Hubble Hainline, retired National Guard, was doing rooftop surveillance in Iraq in 2007 when he was hit by sniper fire. The bullet took out his jugular vein and carotid artery. As a result of the injury, Hainline suffered a stroke. Surgeons had to remove a piece of his skull to relieve the pressure on his brain. In the years since, Hainline has undergone therapy, but his time at Statler's Camp OuTAmongEM covers an entirely different therapeutic realm. For Hainline, the thrill of the hunt is a distraction from the years of ups and downs he's had since returning from Iraq.

"For me it takes my mind off what is going on," Hainline said. "It's just a chance to go out in the woods and sit there and wait."

Last year, through the generosity of donors, including C.T. Locke and Possum Hollow Hunting Club, and John Moss and Moss Lodge, who opened their hunting grounds to the wounded warriors, Camp OuTAmongEM was able to host nine hunts. This year Statler hopes to do even better - 12 - but can only go as far as the generosity of the community allows.

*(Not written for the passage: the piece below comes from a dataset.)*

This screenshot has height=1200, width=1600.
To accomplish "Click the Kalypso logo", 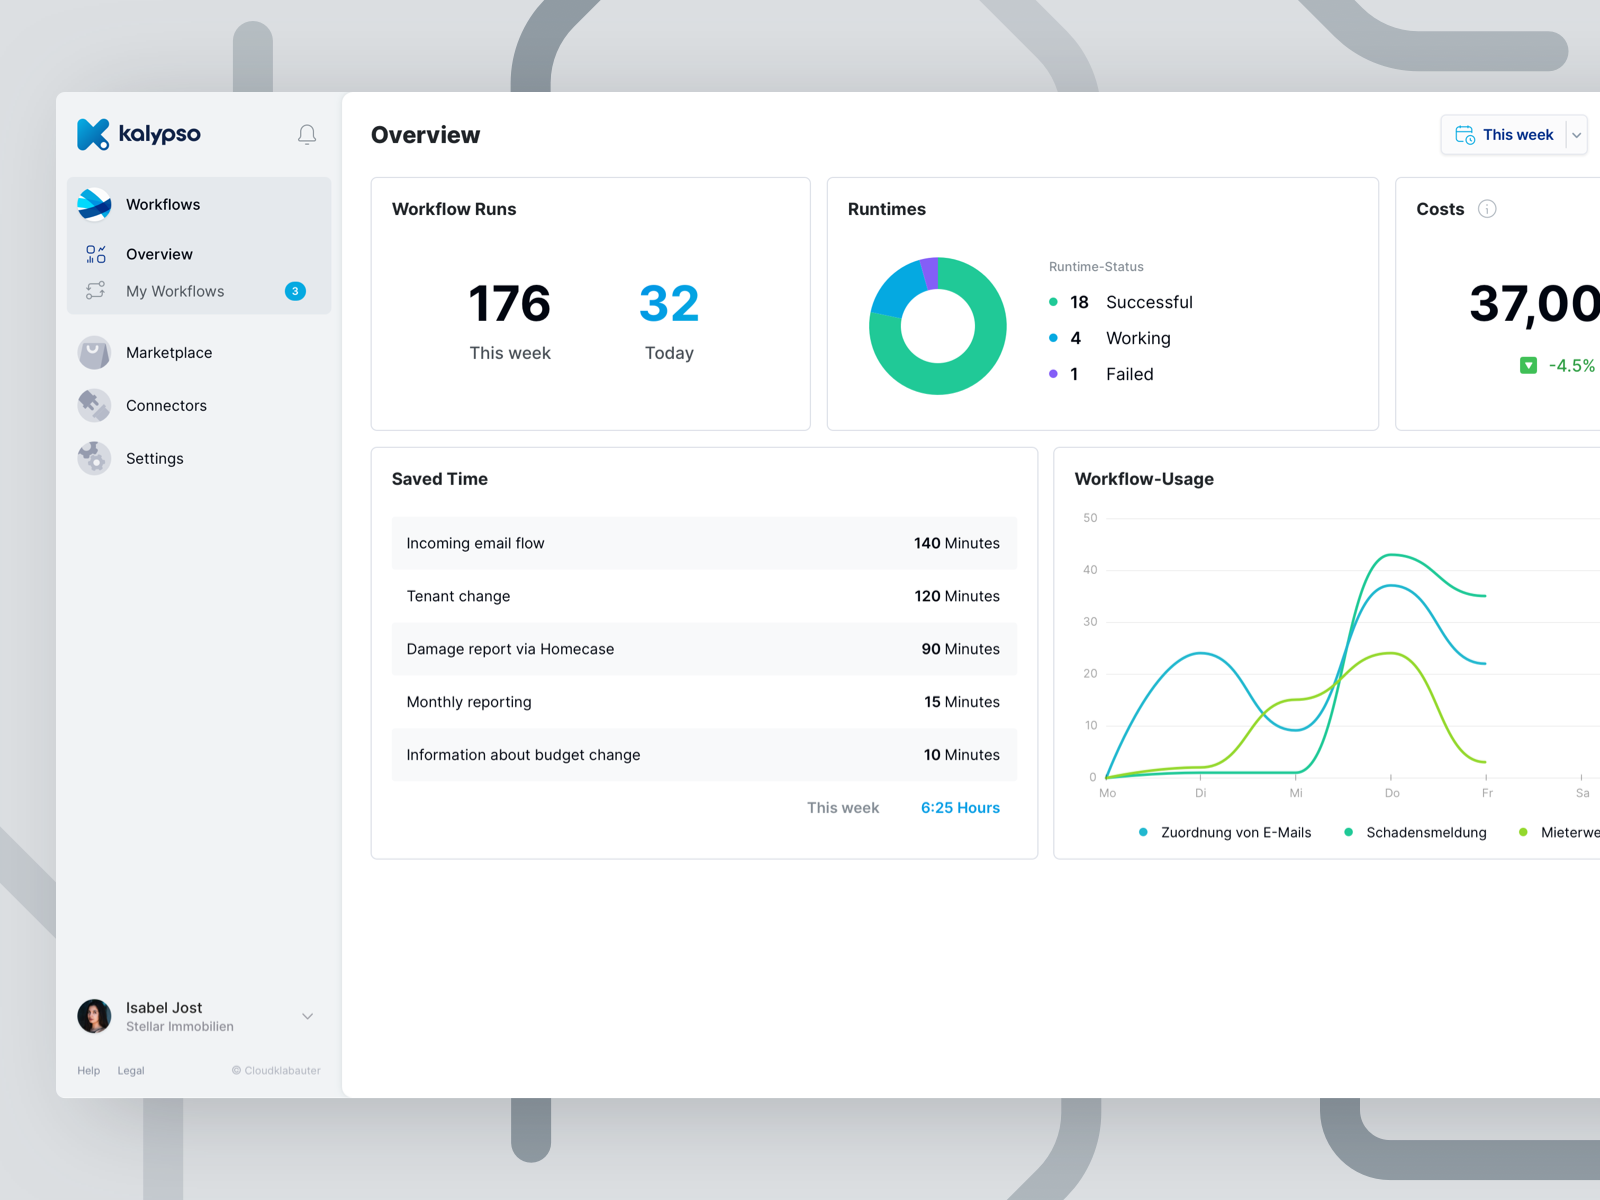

"The support from the community is the bottom line," Statler said. "We can go as far as the community support and passion goes. Our heartfelt thanks goes out to each and every contributor, past, present and future."

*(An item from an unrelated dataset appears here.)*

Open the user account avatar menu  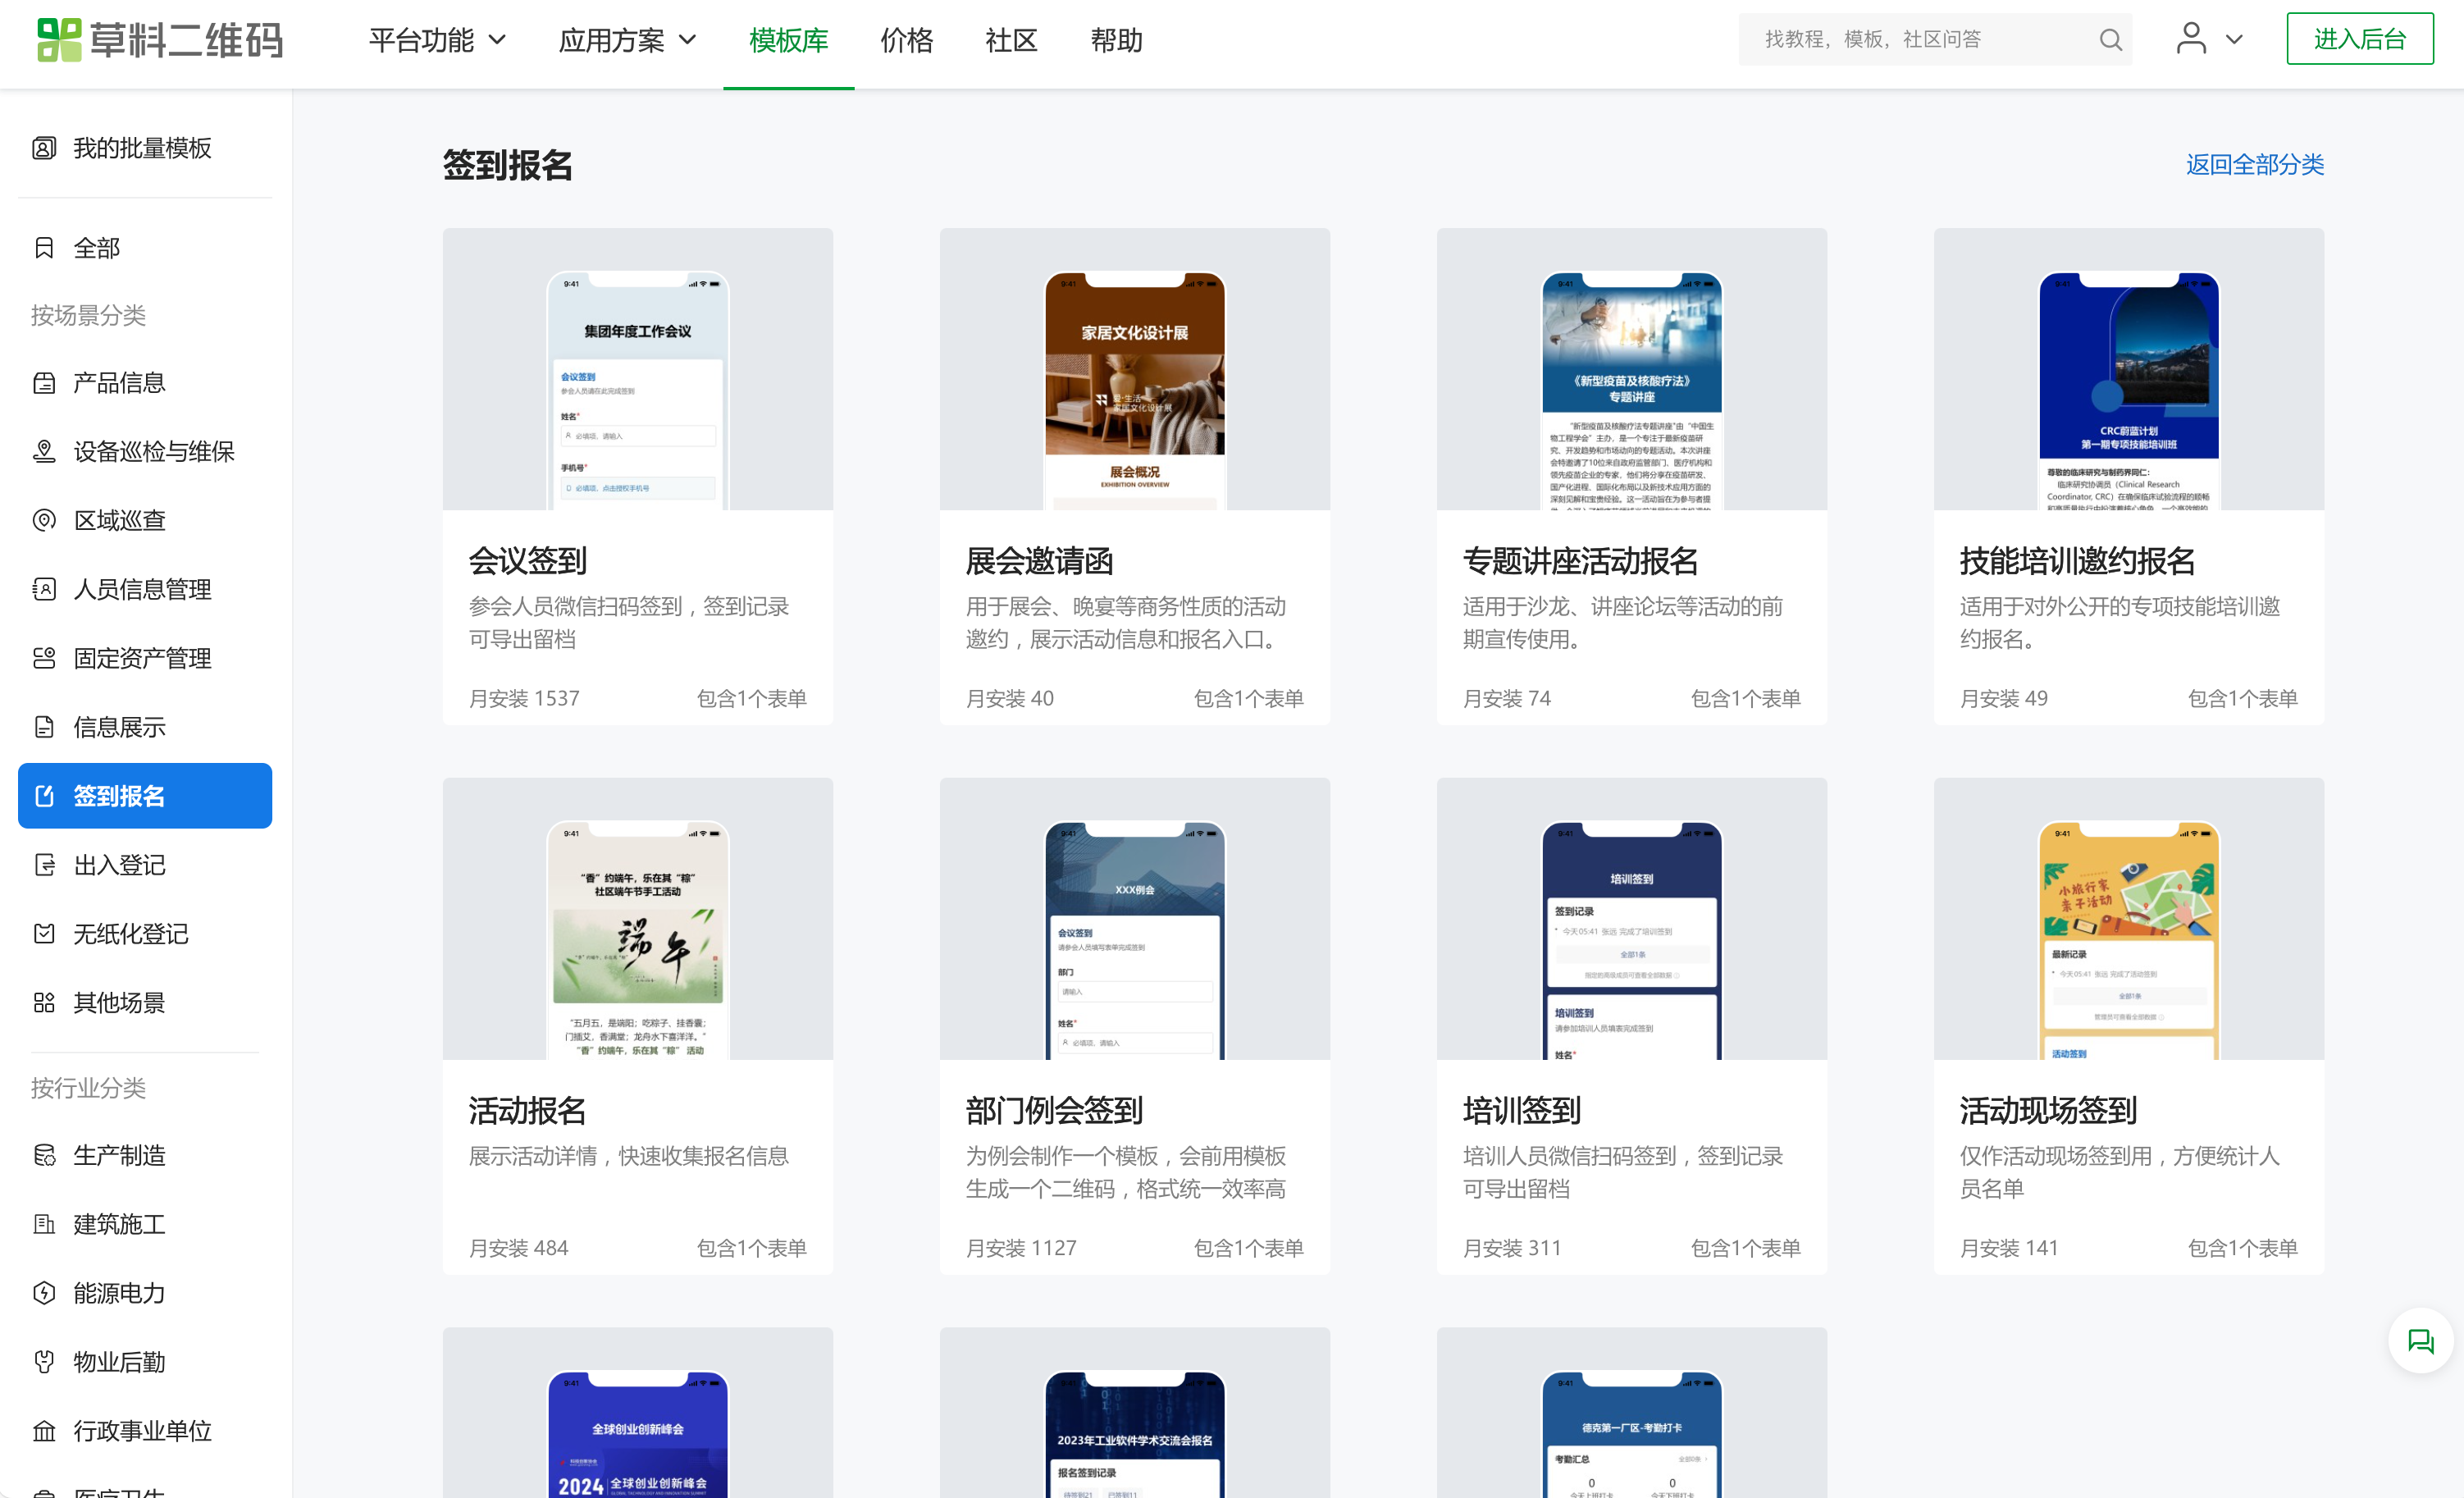click(x=2191, y=40)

A partnership with the local chapters of Still Serving Veterans and the Semper Fi Community Task Force has allowed the program to expand since its creation in 2007. The hunting experiences are a natural fit with Semper Fi's ongoing support of the military community in the Tennessee Valley. Each year Semper Fi sponsors a Heroes Week, which brings in wounded warriors from around the country to the Huntsville area.

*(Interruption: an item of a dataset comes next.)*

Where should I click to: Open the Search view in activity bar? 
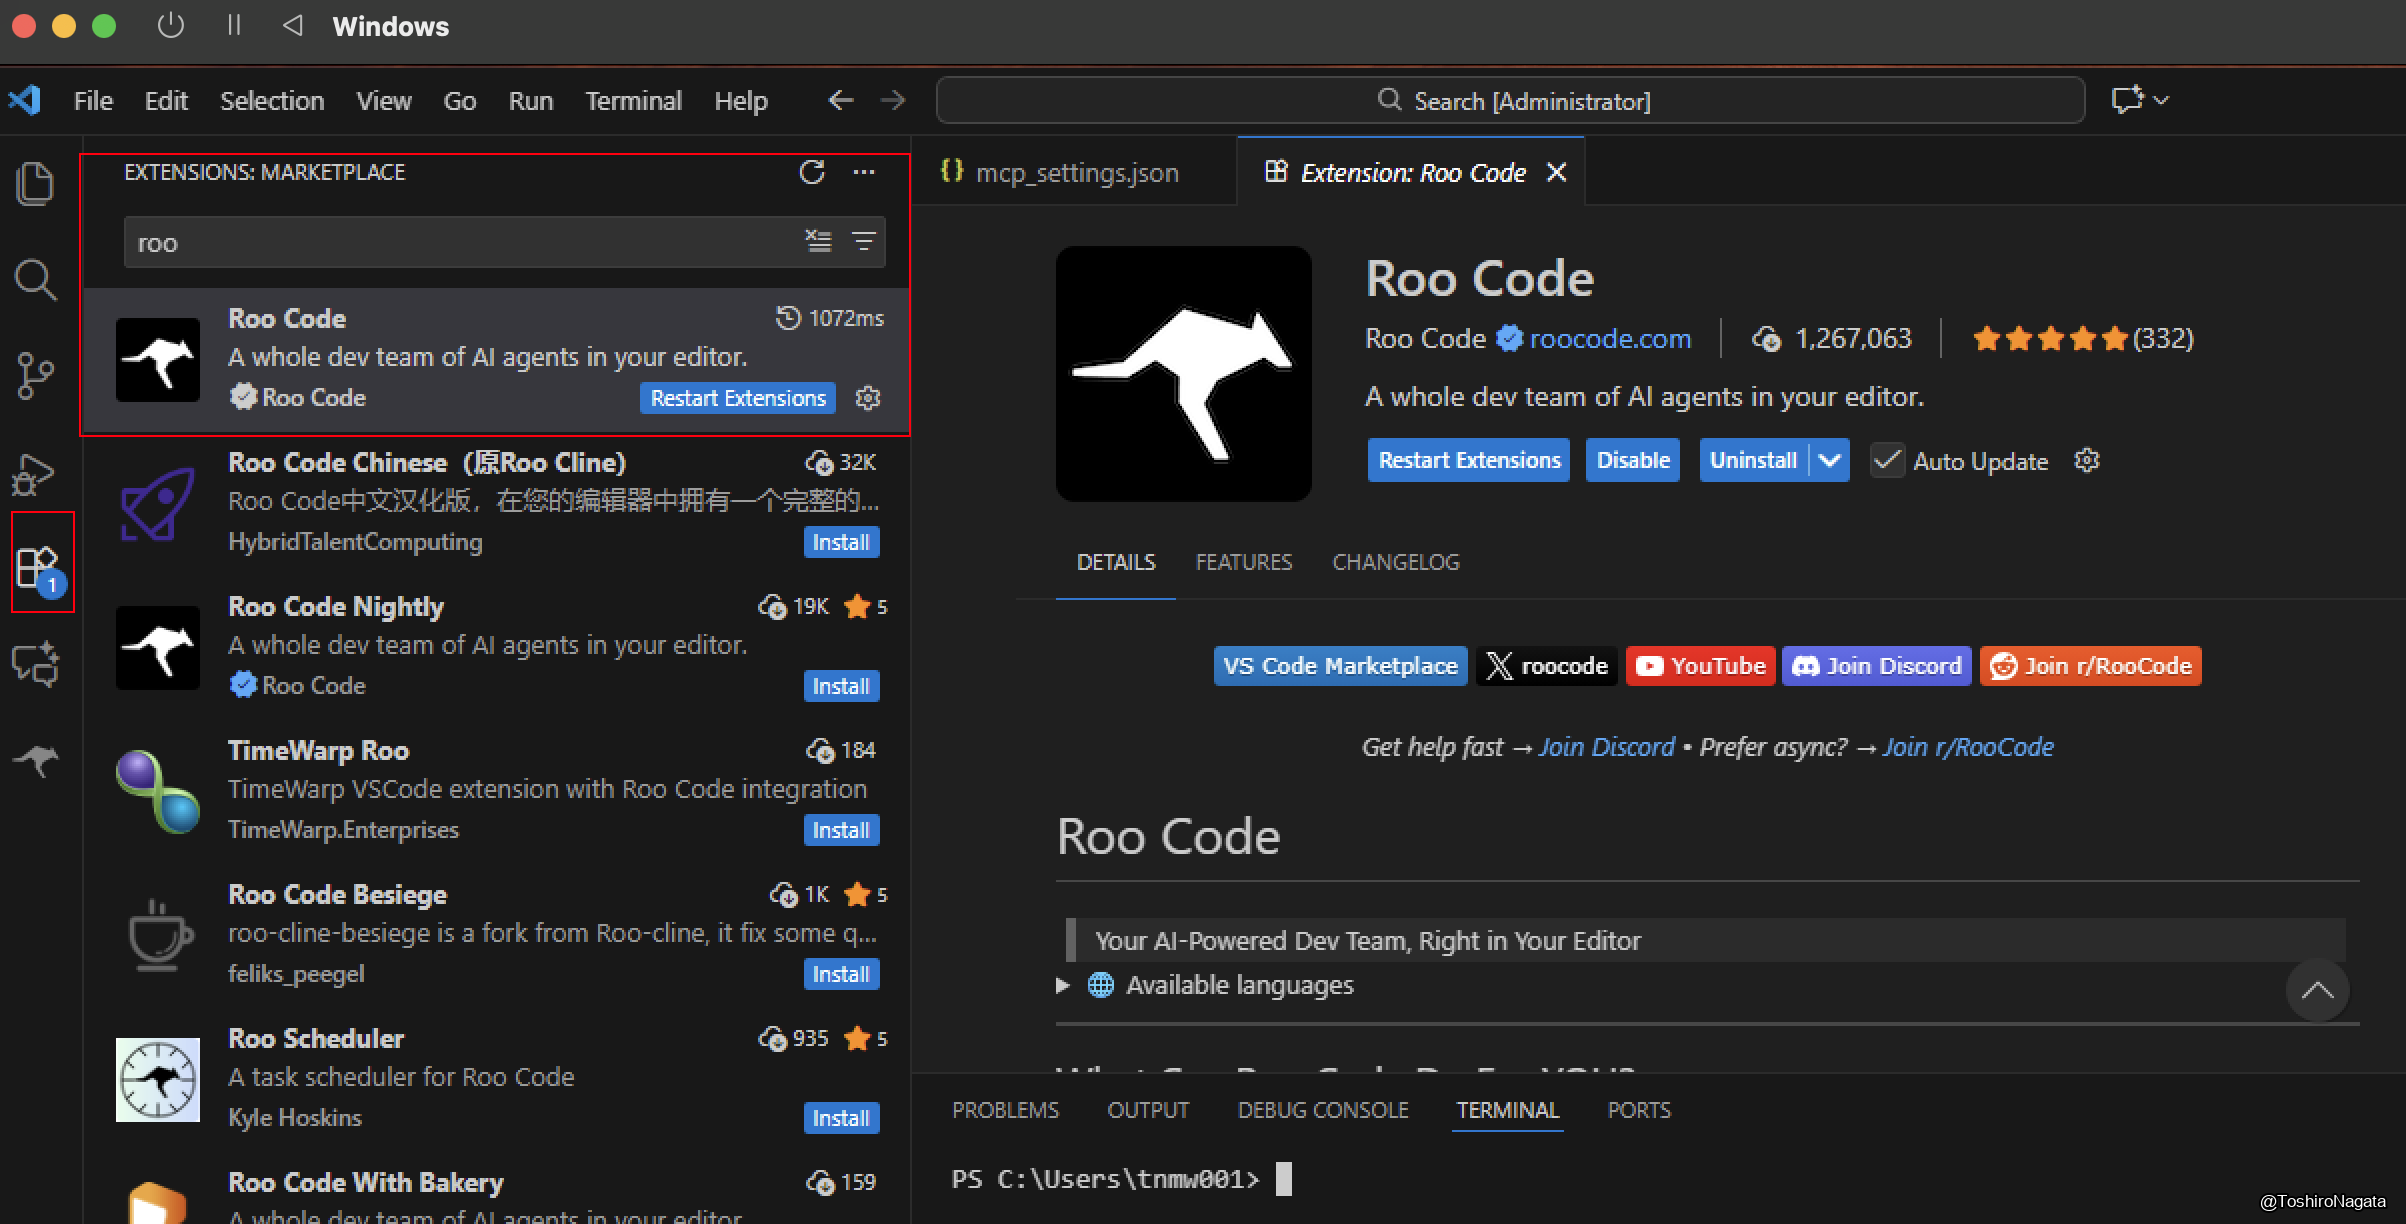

"It's a labor of love for us," Shelley said.

The appreciation does not go unnoticed by the men and women that are honored by their efforts. For the participants of Camp OuTAmongEM, the hunting experience is not just a chance to harvest a deer, but to connect with nature, those in a similar situation, and most importantly, a chance to reconnect with themselves.

"For me, being in the outdoors isn't just about the fair and ethical killing of game; it is more of a spiritual appreciation of our many blessings and the enjoyment and relationships that develop when sharing these blessings with others," wrote Thomas Hawke in a letter of thanks to Statler after his hunt last year.

Hawke injured his back while serving as an engineer company commander for the Marines in Iraq. A hunter since he was child, when he returned from his tour of duty he discovered that he could no longer do all the things he loved due to his injury, such as playing competitive sports. The trip gave him the opportunity to not only recall his childhood, but also learn from others, including Statler and his hunting guides.

"These gentlemen are not just fine examples of life lessons," Hawke said. "They are like voices from the woods which offer encouragement and confidence in pursuit of living and outdoor experiences to offer balance to the everyday monotony. I am very thankful to have had the opportunity to share one-on-one moments driving up mountains with people like Steve and Alvie, and I look forward to getting back to the outdoors with my three sons to help them to always appreciate the benefit and blessings of the great outdoors. It is more than time on a stand or the moment of the ethical kill; it is the relationships, camaraderie and the shared spiritual appreciation and blessings of the outdoors which I will always remember and be thankful to Steve and his sponsors for providing our guided group."

While the thank yous from the wounded warriors embody the reason Camp OutAmongEm exists, nothing could be more important than the gratitude organizers and contributors have for the men and women that gave a part of themselves serving their country.

"The whole idea is to say to the wounded warriors, 'thank you for your service to our country and your sacrifices,'" Shelley said. "And for most of the wounded warriors they'll be sacrificing most of their lives."

"Their struggles and their stories make me appreciate the life I get to live, and it's all because of people like them," Statler said.